Along with the travels, I will be taking some mental journeys

  • I want to study economics and capitalism. If we’re in this prison of a system, I want to be an educated prisoner.
  • Get back to the basics of software development and attempt to unlearn all this “Enterprise” cruft I’ve picked up. Hoping to to this by learning a few new languages, doing code katas daily and releasing tiny side projects.
  • It’s a stretch, but I would like to do some athletic training (mainly running).

Like most things, I’m probably thinking about it too much, but in this case it’s the planning that’s been valuable and not the plan itself.

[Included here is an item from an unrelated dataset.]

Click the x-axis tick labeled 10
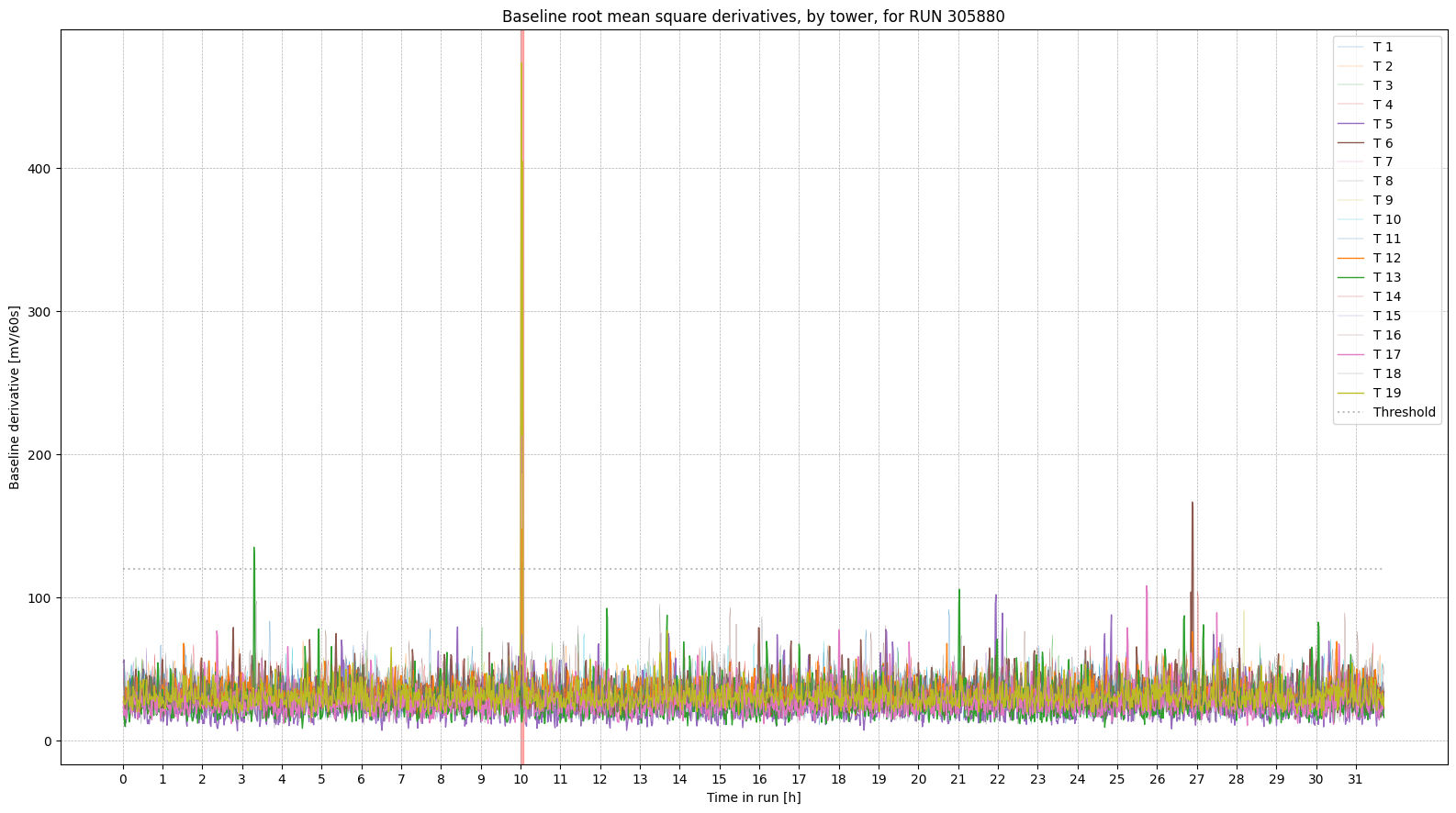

Sounds Awesome, but That Cannot Last Forever

During this time I’m attempting to figure out future career ideas. At the end I’ll figure out a place to live and what on my list of interesting domains to pursue:

  • Formula 1
  • Health care
  • Beer / Cocktails
  • Golf
  • Energy
  • Public Transportation
  • Music Distribution
  • Billiards
  • Space Exploration
  • City Planning
  • Software Delivery

Heck, I haven’t ruled out re-applying to ThoughtWorks.

ThoughtWorks Made Me Do This

The irony is that that ThoughtWorks has opened up my mind in such a way that it’s empowered me to make this decision. The ingress of information, concerns, cultures, opinions and experience is a storm brewing in my head trying it’s best to synthesize itself the best it can. If you’re thinking about applying at ThoughtWorks, please ping me. It’s an awesome place to work, and full of great people. During this sabbitcal I plan on visiting as many ThoughtWorkers as I can!

I’m looking forward to reading this post a year from now.